In [None]:
import pandas as pd
import matplotlib.pyplot as plt
import seaborn as sns
import os
from IPython.display import display, Markdown

os.makedirs('../graphs', exist_ok=True)

# Load data
dfs = []
for year in range(2021, 2026):
    dfs.append(pd.read_csv(f'../data/processed/poles_{year}.csv'))

df_all = pd.concat(dfs, ignore_index=True)

print(f"Loaded {df_all.shape[0]} races (2021–2025)")

# Type cleanup
df_all['PoleFinishPosition'] = pd.to_numeric(df_all['PoleFinishPosition'], errors='coerce')
df_all['Lap1Position'] = pd.to_numeric(df_all['Lap1Position'], errors='coerce')
df_all['WonFromPole'] = df_all['WonFromPole'].astype(bool)

# Feature engineering
df_all['Lap1Change'] = df_all['PoleFinishPosition'] - df_all['Lap1Position']
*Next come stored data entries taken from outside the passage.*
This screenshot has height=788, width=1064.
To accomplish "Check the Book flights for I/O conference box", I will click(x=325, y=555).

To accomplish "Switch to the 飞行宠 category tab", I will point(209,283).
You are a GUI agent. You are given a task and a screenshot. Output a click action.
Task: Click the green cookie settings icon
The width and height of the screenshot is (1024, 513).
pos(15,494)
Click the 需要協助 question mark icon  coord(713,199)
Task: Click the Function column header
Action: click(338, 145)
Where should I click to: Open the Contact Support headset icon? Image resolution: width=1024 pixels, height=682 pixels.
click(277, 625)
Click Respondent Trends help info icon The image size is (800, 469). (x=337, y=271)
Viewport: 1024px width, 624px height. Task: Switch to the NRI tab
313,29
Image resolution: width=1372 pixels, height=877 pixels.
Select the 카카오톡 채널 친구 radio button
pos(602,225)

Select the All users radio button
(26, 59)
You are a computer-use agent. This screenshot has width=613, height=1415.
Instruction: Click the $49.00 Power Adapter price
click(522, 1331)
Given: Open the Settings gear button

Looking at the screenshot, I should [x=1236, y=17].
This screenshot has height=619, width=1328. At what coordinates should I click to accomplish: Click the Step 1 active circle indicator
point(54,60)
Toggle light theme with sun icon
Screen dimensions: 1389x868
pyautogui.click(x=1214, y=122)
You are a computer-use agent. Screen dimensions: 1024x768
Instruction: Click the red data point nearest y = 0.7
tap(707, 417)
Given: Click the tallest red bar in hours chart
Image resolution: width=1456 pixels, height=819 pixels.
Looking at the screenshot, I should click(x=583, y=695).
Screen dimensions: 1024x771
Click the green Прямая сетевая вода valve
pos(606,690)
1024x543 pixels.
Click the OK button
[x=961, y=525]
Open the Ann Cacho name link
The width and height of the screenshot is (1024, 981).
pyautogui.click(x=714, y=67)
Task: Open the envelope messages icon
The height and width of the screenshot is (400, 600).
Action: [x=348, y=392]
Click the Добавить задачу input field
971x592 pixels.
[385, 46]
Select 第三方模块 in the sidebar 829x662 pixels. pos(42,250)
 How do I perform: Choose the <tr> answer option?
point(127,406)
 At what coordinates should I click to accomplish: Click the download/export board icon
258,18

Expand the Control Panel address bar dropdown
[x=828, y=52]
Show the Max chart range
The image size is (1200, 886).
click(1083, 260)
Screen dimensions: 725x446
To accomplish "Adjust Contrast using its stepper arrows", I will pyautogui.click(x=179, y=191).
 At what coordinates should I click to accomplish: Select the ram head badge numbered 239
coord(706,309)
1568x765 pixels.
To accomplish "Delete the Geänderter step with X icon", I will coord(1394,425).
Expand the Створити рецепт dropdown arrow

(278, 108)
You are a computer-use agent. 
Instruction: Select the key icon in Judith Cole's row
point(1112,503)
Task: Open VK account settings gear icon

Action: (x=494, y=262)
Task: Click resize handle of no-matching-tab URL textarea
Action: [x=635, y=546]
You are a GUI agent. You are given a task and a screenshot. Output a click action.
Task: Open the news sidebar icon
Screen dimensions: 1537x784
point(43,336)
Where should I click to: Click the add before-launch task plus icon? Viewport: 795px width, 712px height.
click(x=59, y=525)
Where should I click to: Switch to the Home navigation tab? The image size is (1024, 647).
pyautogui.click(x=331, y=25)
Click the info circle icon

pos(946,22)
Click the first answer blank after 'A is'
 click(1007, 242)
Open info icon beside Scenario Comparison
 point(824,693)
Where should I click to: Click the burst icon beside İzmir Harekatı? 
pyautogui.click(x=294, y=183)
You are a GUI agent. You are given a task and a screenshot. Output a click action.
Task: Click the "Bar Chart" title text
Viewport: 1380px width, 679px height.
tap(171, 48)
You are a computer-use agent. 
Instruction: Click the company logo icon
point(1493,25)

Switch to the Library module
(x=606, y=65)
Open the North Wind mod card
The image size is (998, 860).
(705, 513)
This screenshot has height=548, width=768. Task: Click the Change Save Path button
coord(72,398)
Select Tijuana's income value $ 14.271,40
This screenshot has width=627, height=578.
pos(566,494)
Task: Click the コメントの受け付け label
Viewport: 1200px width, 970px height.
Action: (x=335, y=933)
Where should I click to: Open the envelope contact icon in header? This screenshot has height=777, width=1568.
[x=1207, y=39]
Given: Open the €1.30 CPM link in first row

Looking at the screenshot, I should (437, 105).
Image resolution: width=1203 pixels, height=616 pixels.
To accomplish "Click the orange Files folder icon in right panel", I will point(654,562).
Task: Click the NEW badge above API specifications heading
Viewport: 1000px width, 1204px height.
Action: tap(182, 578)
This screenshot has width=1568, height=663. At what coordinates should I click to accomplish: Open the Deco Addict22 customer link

df_all['PoleStartVsLap1'] = df_all['Lap1Change'].apply(
    lambda x: 'Gained' if x > 0 else ('Lost' if x < 0 else 'Maintained')
)

df_all['PoleToFinishChange'] = 1 - df_all['PoleFinishPosition']

# Filter drivers with ≥3 poles
driver_counts = df_all.groupby('PoleDriver').size()
drivers_3plus = driver_counts[driver_counts >= 3].index
df_filtered = df_all[df_all['PoleDriver'].isin(drivers_3plus)]

print(f"Drivers with ≥3 poles: {list(drivers_3plus)}")

# Pole conversion
pole_counts = df_filtered.groupby('PoleDriver').size().reset_index(name='Poles')
pole_conversion = (
    df_filtered.groupby('PoleDriver')['WonFromPole']
    .mean()
    .reset_index()
    .merge(pole_counts, on='PoleDriver')
)

pole_conversion['ConversionRate'] = (pole_conversion['WonFromPole'] * 100).round(0).astype(int)
pole_conversion = pole_conversion.sort_values('ConversionRate', ascending=False)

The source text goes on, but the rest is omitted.